Work item: Return the preconfiguration notebook code below in full, unchanged.

Text excerpt:
┄┄┄┄┄┄

# PRECONFIGURATION

In [1]:
from pathlib import Path
import sys
import pandas as pd

ROOT = next((p for p in [Path.cwd(), *Path.cwd().parents] if (p / "scripts").is_dir() or (p / "data").is_dir()), None)
if ROOT is None:
    raise RuntimeError("Repo-Root not found (expected folder 'scripts' or 'data').")
sys.path.insert(0, str(ROOT))
DATA_DIR = ROOT / "data"

# Eingabe- und Ausgabe-Verzeichnisse unter DATA_DIR
subsets_dir_big = DATA_DIR / "subsets_big"
subsets_dir_small = DATA_DIR / "subsets_small"
assert subsets_dir_big.exists(), f"Input dir missing: {subsets_dir_big}"
assert subsets_dir_small.exists(), f"Input dir missing: {subsets_dir_small}"


In [2]:
from scripts.wp2.wp2_functions import (
    drf, its_wl_feature_sets
)

┄┄┄┄┄┄

Records shown:
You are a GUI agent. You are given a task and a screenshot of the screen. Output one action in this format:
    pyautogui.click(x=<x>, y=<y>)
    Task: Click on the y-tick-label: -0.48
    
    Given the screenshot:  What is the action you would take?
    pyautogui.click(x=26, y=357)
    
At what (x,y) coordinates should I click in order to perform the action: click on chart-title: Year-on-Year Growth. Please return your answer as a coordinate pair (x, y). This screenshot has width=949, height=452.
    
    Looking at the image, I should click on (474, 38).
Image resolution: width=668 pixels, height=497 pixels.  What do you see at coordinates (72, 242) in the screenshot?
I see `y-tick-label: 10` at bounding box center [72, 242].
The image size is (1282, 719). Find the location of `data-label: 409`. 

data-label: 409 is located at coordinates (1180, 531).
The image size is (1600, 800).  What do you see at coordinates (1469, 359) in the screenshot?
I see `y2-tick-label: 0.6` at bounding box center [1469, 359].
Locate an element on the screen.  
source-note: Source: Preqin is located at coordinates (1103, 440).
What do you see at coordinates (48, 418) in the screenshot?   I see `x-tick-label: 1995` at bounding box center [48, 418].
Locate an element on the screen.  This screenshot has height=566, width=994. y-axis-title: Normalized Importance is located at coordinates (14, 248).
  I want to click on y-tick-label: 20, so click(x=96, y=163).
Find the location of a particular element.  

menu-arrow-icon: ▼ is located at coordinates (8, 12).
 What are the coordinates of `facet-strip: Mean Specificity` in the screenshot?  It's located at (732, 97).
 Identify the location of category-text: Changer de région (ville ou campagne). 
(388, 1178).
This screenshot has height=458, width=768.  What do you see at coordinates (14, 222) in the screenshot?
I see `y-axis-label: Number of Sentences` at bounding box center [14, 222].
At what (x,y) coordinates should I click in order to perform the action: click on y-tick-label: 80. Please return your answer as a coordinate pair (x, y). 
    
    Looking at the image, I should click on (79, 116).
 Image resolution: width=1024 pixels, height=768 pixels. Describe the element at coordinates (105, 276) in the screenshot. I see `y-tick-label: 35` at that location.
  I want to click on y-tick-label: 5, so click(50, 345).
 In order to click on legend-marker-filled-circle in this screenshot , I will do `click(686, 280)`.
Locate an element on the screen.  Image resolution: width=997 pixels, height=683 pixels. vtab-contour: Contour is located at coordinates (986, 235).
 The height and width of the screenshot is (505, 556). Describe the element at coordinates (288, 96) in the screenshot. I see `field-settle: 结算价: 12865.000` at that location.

┄┄┄┄┄┄

Exercise output:
# PRECONFIGURATION

In [1]:
from pathlib import Path
import sys
import pandas as pd

ROOT = next((p for p in [Path.cwd(), *Path.cwd().parents] if (p / "scripts").is_dir() or (p / "data").is_dir()), None)
if ROOT is None:
    raise RuntimeError("Repo-Root not found (expected folder 'scripts' or 'data').")
sys.path.insert(0, str(ROOT))
DATA_DIR = ROOT / "data"

# Eingabe- und Ausgabe-Verzeichnisse unter DATA_DIR
subsets_dir_big = DATA_DIR / "subsets_big"
subsets_dir_small = DATA_DIR / "subsets_small"
assert subsets_dir_big.exists(), f"Input dir missing: {subsets_dir_big}"
assert subsets_dir_small.exists(), f"Input dir missing: {subsets_dir_small}"


In [2]:
from scripts.wp2.wp2_functions import (
    drf, its_wl_feature_sets
)